Saving external data for large ONNX models #255

NouamaneTazi · 2022-07-01T17:12:37Z

What does this PR do?

Fixes #254 and #377

We can now load and save ORT models that have external data 🚀

HuggingFaceDocBuilderDev · 2022-07-01T17:15:42Z

The documentation is not available anymore as the PR was closed or merged.

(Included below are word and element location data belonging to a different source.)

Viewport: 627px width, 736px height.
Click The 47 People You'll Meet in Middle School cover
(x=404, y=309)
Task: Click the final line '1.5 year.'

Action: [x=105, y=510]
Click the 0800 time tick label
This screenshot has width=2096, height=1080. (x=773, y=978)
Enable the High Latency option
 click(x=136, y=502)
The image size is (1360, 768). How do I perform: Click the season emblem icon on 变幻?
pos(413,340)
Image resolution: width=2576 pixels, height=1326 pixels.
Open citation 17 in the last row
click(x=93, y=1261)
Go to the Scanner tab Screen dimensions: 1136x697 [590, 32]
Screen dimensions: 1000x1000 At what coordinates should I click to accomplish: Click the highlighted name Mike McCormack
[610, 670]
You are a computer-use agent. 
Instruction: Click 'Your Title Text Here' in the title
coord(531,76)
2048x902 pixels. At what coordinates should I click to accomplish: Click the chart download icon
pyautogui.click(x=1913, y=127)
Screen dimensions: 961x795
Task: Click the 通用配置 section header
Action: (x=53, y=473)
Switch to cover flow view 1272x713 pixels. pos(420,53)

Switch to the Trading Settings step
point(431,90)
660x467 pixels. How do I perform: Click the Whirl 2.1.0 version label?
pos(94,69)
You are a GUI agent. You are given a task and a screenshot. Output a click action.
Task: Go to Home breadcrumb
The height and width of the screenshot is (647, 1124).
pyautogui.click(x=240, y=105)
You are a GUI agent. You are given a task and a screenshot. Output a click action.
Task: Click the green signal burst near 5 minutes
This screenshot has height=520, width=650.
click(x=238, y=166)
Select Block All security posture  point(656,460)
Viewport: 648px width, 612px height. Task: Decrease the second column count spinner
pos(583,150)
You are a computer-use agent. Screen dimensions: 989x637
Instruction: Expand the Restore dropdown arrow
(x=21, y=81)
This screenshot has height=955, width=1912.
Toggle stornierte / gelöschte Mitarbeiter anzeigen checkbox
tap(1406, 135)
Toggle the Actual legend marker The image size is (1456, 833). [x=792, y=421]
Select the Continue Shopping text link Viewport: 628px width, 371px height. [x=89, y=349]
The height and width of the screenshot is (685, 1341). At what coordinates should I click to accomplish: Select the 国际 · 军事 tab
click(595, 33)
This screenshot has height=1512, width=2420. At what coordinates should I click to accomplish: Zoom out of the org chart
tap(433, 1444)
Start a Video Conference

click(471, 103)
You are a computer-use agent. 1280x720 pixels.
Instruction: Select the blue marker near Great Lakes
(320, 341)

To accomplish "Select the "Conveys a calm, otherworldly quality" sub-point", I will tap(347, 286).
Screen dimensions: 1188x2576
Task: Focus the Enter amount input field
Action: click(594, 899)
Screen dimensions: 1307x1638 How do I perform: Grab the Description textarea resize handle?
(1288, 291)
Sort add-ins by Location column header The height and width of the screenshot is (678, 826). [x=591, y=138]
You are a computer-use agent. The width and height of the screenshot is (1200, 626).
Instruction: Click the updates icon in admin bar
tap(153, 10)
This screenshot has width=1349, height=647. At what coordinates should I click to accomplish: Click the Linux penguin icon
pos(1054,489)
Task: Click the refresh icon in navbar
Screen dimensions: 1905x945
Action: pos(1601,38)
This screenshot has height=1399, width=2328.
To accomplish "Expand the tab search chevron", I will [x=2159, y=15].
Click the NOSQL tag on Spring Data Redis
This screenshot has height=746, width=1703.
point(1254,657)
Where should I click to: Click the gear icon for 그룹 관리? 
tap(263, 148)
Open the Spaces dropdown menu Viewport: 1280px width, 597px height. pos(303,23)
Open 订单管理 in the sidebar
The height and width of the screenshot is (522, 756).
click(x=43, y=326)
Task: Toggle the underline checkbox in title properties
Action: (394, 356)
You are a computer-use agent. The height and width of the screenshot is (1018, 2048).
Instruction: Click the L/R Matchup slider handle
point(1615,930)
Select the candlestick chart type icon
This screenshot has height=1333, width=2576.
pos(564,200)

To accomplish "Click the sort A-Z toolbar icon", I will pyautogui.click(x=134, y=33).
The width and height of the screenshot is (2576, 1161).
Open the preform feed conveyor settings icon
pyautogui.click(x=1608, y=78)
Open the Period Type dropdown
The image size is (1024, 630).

optimum/onnxruntime/modeling_ort.py

NouamaneTazi · 2022-07-02T15:44:35Z

With the latest commit, we're now able to do:

model = ORTModelForCausalLM.from_pretrained(
    model_ckpt,
    use_auth_token=True,
    from_transformers=True,
    cache_dir="model_cache",
    onnx_cache_dir="./onnx_cache",  # saves ONNX model with external data if large model to "./onnx_cache"
)

model = ORTModelForCausalLM.from_pretrained(
    model_ckpt,
    use_auth_token=True,
    from_transformers=True,
    cache_dir="model_cache"  # like previous behaviour where `onnx_cache_dir`= `cache_dir`
)

And model.save_pretrained(save_path) would just copy files from onnx_cache_dir to the provided save_path

…tory

NouamaneTazi · 2022-07-02T18:48:52Z

The following should be working now

# load small ONNX model
model = ORTModelForCausalLM.from_pretrained("nouamanetazi/bloom-small-testing-onnx", use_auth_token=True)
# load large ONNX model (>2GB) by specifying folder containing model's weights
model = ORTModelForCausalLM.from_pretrained("nouamanetazi/bloom-350m-onnx-folder", use_auth_token=True, onnx_folder="onnx")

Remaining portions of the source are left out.